Category Archives: Press

Talking climate change at CES in Las Vegas

My three months on Cooper Island every summer for the past 45 years is characterized by long periods (up to 6 weeks) of being alone and with little dependence on the technological gadgets and infrastructure that dominate the lives of those living on the grid in the early 21st Century. The isolation and simplicity of my field camp are welcome perks of my study of an Arctic bird.    

My experience this past week could not have been any more dissimilar to my field seasons as I attended the Consumer Electronics Show (CES) in Las Vegas.   As if Vegas itself wasn’t enough to cause a cultural whiplash, the CES is the nation’s biggest convention, with over 170 thousand attendees.  During an average summer on Cooper I might see 20 people over a 90-day period.

I was at CES because of a NY Times Magazine cover photo taken by Joe McNally in 2001 and his return visit to Cooper this past summer. Joe is a Nikon Ambassador and talked Nikon into backing his recent visit with a video crew to document his retaking of the 2001 shot of me standing just off the North Beach of Cooper Island. As part of Nikon’s series of presentations in Las Vegas, Joe and I were on a panel discussing his visits, my work, and climate change with Mike Corrado for 45 minutes before a screening of the video. That conversation including the video is now online with the video also available here.

The response from those attending the CES session was especially gratifying – both for the appreciation of my research and outreach efforts, and the clear concern expressed about the ongoing climate crisis.

I have been very fortunate in having my research on the Black Guillemots of Cooper Island attract the attention of those wanting to inform the public about global warming – from the Late Show with David Letterman, to the NY Times Magazine, to the UK’s Royal National Theatre. The experience in Las Vegas was certainly unique and I thank Joe and Nikon for helping me make sure – What happens on Cooper Island doesn’t stay on Cooper Island.

World Wildlife Fund features Cooper Island research in Arctic Magazine

The 2019 winter edition of the World Wildlife Fund’s Arctic magazine, The Circle, features findings from the Cooper Island Black Guillemot study. The entire issue is well worth reading with articles on how the warming Arctic is affecting indigenous people, birds and mammals, and tundra vegetation.

The WWF website has additional text and links not available in the PDF of the magazine with the Cooper Island coverage available here.

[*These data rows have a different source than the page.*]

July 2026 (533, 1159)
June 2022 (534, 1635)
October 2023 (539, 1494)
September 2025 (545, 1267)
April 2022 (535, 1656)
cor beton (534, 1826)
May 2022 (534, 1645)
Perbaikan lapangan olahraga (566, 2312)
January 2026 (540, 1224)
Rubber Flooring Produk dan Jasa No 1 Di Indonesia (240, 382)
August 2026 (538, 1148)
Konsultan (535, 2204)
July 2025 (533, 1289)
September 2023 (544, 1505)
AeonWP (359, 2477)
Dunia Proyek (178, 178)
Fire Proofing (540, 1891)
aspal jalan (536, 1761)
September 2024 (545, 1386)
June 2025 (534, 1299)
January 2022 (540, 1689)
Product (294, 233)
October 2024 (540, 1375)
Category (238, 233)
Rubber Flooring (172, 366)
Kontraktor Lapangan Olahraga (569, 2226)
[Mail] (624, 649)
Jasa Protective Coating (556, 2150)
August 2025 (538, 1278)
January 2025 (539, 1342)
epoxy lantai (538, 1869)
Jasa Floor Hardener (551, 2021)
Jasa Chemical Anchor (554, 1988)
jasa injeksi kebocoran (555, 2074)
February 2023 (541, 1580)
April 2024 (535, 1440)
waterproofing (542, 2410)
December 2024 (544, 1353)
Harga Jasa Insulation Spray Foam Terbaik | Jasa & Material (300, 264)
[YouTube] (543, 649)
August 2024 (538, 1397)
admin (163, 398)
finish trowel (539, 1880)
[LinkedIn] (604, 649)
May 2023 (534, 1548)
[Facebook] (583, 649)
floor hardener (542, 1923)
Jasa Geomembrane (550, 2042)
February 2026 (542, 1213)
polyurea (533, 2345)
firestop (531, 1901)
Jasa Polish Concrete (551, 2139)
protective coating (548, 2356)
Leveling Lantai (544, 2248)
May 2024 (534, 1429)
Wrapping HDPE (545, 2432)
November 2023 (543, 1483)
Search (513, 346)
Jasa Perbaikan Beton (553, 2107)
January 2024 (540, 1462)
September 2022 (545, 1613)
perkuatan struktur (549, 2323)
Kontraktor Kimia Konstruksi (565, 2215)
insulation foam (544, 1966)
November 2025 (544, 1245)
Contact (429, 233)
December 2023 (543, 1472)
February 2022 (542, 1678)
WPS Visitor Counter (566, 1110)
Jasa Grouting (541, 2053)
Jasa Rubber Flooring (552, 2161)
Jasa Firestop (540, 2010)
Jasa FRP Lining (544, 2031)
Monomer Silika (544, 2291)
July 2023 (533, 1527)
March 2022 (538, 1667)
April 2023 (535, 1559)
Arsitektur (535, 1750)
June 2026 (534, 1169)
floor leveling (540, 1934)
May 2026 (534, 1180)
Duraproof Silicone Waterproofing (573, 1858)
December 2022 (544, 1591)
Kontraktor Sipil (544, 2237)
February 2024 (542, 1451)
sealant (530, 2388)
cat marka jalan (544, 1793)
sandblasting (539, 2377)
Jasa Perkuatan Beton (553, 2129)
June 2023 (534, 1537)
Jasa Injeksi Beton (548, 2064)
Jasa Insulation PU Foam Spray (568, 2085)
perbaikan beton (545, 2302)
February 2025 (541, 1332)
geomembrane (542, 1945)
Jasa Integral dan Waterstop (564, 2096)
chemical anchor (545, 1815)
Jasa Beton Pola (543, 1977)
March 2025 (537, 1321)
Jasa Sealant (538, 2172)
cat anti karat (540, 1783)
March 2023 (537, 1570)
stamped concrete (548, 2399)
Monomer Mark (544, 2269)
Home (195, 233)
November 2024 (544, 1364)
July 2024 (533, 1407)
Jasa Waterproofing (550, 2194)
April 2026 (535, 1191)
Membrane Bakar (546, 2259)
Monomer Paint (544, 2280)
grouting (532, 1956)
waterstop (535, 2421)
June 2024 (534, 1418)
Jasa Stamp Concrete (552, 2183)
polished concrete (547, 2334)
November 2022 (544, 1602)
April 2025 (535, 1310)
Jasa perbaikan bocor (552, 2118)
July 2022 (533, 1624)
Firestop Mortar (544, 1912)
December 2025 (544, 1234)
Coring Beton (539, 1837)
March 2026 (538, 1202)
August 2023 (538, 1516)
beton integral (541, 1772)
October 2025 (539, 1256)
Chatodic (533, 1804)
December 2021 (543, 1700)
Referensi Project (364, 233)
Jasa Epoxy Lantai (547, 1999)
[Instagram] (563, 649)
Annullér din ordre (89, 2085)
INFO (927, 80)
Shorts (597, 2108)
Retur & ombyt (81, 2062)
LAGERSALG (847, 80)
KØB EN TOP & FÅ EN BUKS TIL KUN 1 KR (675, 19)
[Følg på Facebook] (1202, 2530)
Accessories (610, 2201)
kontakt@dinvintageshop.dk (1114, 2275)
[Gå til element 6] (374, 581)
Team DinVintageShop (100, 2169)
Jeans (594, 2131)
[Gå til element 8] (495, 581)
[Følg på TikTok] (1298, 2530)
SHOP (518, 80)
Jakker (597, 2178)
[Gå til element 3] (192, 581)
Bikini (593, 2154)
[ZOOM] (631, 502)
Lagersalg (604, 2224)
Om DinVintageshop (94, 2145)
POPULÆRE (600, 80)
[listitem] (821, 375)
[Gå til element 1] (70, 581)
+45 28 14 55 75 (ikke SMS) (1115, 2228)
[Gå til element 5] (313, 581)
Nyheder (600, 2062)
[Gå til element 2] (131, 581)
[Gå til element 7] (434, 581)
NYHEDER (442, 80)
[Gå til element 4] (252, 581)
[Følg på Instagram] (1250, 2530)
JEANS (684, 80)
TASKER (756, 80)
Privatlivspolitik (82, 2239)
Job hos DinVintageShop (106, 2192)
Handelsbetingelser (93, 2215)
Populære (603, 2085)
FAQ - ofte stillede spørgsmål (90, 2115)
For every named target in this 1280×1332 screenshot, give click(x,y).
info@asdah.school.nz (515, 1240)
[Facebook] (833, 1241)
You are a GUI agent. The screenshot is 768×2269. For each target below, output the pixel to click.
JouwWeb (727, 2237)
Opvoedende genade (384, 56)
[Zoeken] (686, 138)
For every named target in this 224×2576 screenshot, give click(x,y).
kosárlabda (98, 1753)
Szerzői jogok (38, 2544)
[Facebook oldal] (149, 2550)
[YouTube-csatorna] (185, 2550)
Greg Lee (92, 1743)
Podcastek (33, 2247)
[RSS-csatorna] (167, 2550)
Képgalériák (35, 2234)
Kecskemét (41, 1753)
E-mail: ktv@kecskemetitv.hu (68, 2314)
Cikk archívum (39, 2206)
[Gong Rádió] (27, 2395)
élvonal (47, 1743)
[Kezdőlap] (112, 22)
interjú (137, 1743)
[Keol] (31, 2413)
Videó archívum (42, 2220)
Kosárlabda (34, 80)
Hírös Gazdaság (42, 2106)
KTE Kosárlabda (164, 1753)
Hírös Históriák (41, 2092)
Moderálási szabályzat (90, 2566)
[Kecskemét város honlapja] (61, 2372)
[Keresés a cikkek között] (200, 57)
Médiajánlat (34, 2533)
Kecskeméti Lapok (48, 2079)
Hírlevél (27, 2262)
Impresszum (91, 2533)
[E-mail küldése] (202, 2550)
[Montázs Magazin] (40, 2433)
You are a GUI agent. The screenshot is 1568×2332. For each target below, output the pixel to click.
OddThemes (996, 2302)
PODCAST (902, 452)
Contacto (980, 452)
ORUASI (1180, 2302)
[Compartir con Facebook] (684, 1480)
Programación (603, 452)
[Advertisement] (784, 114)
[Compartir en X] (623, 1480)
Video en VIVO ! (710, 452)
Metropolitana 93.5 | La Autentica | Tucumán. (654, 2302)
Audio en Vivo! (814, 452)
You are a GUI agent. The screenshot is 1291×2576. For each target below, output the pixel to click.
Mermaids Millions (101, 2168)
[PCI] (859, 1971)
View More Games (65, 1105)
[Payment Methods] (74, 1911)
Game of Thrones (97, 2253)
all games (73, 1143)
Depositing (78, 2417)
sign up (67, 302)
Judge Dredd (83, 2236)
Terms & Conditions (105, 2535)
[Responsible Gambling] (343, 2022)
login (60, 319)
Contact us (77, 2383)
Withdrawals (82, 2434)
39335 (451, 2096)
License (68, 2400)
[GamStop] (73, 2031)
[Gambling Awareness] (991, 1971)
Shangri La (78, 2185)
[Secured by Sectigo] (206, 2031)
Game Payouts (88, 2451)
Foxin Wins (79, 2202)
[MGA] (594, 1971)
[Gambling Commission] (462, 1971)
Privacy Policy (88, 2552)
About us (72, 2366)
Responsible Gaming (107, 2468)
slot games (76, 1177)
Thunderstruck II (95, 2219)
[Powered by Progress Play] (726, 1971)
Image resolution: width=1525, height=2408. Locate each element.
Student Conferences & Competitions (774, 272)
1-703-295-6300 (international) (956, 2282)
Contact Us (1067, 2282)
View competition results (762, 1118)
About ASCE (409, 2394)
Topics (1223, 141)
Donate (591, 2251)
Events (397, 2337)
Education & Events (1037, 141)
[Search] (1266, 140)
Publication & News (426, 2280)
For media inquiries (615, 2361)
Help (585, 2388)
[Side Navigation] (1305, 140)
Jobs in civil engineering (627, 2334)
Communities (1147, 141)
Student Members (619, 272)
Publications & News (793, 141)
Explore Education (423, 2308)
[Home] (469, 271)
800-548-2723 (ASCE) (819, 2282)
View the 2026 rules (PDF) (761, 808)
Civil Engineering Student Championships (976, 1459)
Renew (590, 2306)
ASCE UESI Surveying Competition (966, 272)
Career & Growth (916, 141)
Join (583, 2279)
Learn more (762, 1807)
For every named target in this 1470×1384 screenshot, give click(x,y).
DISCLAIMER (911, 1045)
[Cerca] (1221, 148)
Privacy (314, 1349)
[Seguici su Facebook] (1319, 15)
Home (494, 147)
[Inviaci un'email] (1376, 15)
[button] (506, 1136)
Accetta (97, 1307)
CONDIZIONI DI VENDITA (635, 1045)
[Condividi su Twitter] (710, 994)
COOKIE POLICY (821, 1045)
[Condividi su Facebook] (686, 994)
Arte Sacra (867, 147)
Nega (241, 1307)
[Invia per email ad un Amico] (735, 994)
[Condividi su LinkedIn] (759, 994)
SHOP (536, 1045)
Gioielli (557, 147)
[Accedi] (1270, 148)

Crosscut Article on Our Work

Last April I went to Barrow for a few days to prepare for the upcoming field season and, more importantly, to visit with my colleagues and friends in Barrow without the rushed atmosphere of my visits when I am there heading out to the field or back to Seattle.  Without the support and friendship of those in the community of Barrow I never would have been able to conduct seabird research for forty years on a sand and gravel bar 25 miles east of the village.

I was accompanied on my April trip by Eric Scigliano, a Seattle science writer, who is a frequent contributor to Crosscut, a Seattle-based online news magazine with “News of the Great Nearby”.  His story on our trip is linked here and at the image below.


Barrow, Alaska in mid April. Credit Eric Scigliano

 Eric’s piece is a good summary of the Cooper Island findings and includes (on page 2) a description of a unique observation I made on Cooper in 2014 which shows how climate change could be increasing romance and passion for some of the Black Guillemot pairs breeding on the  island.